Eventually, though, there came a moment when some lumberjacks were asked to swap their axes for rifles. When the call came from command in March 1918 for 500 additional Canadian soldiers to join the front line, 1,300 Forestry Corps men volunteered – the Inghram men’s records indicate that they continued to serve in the forestry corps. Meanwhile at home, Prime Minister Robert Borden struggled to muster the same enthusiasm and had resorted to a severely unpopular conscription law to fulfill his promises to Great Britain.
“Sure, the volunteering was oversubscribed [compared to that in Canada],” Boire said of the overwhelming response amid the Forestry Corps. “But that’s a typical reaction of the boys up front. They had to go home someday to answer the question, ‘What did you do in the war, Daddy?’” Volunteers compelled by notions of duty and honour spurred the surge in enlistments.
Working deep in forests and often away from the front lines, the lumberjacks were not necessarily considered brave soldiers, Boire said. But by 1918, many had resolved to prove their compatriots living and dying in trenches wrong.
Still, some saw the Forestry Corps as a means of avoiding battle. In a letter to his mother, front-line soldier John Row wrote of his uncle in the Forestry Corps: “He is a wise guy alright [sic] but it would look better if he took a spell at the front. There are too many of these heroes who stay in England.”
But life in the bush was by no means a luxury, as a dispatch from Bart can attest.
“One Sunday,” a story in The Ledge begins, “Bart and young Arnold of Nelson walked seven miles to a village, where they got six eggs, coffee and black bread […]. It was the first time since leaving Nelson that they had tasted eggs or coffee.”
In Canada, some politicians nevertheless doubted the usefulness of the Corps.

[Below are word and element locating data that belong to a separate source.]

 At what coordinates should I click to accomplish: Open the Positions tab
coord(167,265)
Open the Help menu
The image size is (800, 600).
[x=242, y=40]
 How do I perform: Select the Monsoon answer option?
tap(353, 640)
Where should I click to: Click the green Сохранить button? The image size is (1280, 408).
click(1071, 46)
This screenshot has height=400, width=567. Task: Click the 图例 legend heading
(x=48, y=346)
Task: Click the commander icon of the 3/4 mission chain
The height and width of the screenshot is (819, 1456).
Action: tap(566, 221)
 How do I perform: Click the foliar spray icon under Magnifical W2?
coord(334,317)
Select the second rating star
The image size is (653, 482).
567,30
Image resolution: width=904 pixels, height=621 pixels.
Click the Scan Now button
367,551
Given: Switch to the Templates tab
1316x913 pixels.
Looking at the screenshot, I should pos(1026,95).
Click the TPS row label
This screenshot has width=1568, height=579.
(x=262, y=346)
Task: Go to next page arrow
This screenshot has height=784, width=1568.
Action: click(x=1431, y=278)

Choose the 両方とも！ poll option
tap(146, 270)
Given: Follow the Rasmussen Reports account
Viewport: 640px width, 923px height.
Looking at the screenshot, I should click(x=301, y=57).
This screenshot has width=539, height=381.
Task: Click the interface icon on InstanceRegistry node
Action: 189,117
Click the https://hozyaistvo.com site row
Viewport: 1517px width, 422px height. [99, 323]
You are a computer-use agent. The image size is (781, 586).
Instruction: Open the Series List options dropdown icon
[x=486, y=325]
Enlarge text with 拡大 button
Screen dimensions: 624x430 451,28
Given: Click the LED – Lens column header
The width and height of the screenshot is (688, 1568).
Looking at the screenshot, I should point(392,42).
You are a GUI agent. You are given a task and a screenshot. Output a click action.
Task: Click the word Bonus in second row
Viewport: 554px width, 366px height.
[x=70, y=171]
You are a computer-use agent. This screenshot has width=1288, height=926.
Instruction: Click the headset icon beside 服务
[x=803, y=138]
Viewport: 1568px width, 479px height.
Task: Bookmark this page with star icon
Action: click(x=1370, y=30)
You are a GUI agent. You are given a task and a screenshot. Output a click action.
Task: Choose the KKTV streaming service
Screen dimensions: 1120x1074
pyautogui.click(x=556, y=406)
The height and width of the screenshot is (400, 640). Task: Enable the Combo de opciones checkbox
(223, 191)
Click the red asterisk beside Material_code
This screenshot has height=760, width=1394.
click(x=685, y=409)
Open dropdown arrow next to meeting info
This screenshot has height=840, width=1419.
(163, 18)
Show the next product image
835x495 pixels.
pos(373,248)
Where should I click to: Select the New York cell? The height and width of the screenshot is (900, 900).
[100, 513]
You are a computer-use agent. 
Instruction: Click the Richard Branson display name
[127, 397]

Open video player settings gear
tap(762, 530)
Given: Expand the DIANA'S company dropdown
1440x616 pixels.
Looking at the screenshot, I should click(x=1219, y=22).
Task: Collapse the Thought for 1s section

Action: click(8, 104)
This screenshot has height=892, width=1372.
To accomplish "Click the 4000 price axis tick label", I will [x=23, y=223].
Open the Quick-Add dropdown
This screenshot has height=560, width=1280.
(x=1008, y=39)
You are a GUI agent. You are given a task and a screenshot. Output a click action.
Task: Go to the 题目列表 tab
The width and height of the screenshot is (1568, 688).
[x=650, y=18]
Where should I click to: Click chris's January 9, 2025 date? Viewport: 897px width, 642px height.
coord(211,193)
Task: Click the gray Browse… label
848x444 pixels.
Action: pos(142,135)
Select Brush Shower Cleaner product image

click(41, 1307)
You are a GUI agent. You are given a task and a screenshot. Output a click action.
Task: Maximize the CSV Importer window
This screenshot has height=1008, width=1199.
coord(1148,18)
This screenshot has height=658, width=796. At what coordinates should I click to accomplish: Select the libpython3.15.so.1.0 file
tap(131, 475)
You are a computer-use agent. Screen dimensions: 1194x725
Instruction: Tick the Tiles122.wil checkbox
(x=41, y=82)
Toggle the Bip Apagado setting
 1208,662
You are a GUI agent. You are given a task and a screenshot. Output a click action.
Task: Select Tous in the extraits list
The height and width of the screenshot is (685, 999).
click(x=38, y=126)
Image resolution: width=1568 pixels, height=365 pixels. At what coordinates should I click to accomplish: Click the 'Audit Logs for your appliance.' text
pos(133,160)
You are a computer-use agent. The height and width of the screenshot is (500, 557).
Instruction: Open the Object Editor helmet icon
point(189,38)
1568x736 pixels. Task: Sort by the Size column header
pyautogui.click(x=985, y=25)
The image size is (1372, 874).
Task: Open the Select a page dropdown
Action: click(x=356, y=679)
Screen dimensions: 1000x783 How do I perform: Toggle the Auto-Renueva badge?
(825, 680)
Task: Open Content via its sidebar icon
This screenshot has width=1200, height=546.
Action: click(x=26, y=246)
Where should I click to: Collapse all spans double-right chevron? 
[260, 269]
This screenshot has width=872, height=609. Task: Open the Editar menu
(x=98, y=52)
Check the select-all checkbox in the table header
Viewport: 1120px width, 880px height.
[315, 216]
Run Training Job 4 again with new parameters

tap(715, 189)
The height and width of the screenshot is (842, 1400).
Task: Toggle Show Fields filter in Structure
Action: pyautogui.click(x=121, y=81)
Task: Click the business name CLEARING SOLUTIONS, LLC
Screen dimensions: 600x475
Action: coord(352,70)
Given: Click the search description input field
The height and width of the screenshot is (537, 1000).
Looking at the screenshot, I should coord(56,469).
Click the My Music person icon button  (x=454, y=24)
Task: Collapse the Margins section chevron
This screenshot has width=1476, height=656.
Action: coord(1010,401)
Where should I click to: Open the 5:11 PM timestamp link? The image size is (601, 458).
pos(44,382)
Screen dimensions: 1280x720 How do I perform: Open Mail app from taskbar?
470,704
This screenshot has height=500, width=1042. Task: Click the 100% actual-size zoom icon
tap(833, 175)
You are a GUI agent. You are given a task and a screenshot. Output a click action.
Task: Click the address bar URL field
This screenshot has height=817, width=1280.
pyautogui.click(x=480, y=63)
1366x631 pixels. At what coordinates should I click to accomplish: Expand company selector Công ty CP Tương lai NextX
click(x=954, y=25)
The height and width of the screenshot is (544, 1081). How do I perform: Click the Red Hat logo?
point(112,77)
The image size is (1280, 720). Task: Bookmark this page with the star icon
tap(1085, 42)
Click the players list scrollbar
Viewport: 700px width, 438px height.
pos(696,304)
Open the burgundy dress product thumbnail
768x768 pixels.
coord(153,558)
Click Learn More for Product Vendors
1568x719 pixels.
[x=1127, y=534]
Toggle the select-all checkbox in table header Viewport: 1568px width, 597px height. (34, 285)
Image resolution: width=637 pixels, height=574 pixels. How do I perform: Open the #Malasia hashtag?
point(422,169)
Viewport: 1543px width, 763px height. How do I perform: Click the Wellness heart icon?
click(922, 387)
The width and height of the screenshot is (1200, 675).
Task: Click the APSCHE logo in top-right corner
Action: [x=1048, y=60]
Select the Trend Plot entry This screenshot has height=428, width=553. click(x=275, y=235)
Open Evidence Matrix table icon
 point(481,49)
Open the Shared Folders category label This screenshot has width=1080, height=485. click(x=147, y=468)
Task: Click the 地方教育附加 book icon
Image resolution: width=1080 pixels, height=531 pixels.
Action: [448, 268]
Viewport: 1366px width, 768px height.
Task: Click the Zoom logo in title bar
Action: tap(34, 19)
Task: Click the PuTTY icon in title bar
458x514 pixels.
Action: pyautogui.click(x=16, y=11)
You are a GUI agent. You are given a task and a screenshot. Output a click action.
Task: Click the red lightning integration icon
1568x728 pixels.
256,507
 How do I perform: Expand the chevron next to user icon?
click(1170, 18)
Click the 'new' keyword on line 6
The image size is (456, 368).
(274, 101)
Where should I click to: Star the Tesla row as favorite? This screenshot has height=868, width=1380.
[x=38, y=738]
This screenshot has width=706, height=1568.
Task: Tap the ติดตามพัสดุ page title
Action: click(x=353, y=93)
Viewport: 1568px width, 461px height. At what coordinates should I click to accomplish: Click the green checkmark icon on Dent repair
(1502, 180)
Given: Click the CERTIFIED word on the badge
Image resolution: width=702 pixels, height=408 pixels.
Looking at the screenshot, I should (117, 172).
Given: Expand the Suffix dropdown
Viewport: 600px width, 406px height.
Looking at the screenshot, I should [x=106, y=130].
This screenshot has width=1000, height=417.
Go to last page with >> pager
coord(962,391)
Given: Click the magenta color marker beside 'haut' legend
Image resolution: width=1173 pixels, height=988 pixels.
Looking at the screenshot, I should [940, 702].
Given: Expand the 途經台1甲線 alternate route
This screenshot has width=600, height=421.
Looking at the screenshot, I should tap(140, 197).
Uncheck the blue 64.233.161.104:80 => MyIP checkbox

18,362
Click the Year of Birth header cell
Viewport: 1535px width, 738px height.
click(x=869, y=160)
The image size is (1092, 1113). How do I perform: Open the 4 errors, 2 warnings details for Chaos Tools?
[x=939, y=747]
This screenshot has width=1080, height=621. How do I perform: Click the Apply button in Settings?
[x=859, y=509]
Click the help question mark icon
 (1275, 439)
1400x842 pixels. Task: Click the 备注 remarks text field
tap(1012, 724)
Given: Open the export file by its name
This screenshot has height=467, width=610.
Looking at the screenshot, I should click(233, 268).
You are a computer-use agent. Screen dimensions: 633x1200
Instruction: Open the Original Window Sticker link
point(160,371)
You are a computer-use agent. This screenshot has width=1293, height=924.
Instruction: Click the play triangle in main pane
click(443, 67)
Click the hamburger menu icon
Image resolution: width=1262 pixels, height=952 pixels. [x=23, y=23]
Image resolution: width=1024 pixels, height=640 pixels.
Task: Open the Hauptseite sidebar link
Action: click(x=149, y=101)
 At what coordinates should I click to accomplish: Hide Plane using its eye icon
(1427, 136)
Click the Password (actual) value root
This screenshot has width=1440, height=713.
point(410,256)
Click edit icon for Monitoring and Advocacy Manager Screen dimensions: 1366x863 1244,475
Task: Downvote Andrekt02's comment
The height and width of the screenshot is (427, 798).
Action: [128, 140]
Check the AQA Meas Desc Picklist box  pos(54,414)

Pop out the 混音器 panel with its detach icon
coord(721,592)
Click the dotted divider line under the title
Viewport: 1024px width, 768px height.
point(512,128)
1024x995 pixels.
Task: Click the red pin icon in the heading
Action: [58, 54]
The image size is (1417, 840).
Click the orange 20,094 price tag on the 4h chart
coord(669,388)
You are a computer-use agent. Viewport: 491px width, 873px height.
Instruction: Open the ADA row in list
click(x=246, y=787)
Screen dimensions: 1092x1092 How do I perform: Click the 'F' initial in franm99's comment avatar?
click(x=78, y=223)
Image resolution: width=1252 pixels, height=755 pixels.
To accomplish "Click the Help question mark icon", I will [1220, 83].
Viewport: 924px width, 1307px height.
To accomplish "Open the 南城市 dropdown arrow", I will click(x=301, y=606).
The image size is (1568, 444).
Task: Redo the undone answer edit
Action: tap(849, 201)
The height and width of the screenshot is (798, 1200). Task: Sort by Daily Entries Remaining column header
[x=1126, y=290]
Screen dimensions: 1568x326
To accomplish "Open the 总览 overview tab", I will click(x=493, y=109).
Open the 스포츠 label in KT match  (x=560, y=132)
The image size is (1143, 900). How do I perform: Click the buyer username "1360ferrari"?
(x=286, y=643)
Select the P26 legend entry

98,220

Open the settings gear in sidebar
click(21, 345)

“It is felt the Forestry Corps staff is a refuge for personal friends of those in higher command,” argued opposition MP Rodolphe Lemieux in a parliamentary committee in April 1918. Some newspapers in Great Britain agreed. “A tremendous number of administration problems have to be worked out — from the handling of a special hospital service for the Corps to the proper handling of the discipline for the men, who are not trained soldiers, and a thousand other questions,” reads the Dec. 28, 1917, issue of The Scotsman.
Yet despite negative reviews, the Canadian Forestry Corps kept chopping, cutting, milling and sawing relentlessly. In one day at a single La Joux mill in France, workers produced enough lumber to build 11 modern-day three-bedroom homes. Young Sherlock Inghram’s own discharge documents tell a similar story. He gained 13 pounds while chopping wood in France.
The Corps’ productivity was praised by government and media alike. The same critical article from The Scotsman wrote that “[The Corps’] monthly output, if it could be published, would read like fiction,” echoing the words of the British Secretary of State for the Royal Air Force, who suggested that 170 Canadians could easily do the work of 600 Britons.
The First World War ended 101 years ago, in November 1918, and the mills in France, England and Scotland lurched to a halt. Sherlock Inghram returned to the southern Interior, his discharge medical document still reading “distinguishing marks or scars: nil,” and took up work at a mill in Nakusp, again alongside his father.
In France, trees regrew and forests renewed, and though saws and gears rusted in the camps, they would be raided again 20 years later by the return of war and with it, the Canadian Forestry Corps. Sherlock would not make it back across the Atlantic. He died in Trail on Jan. 1, 1921.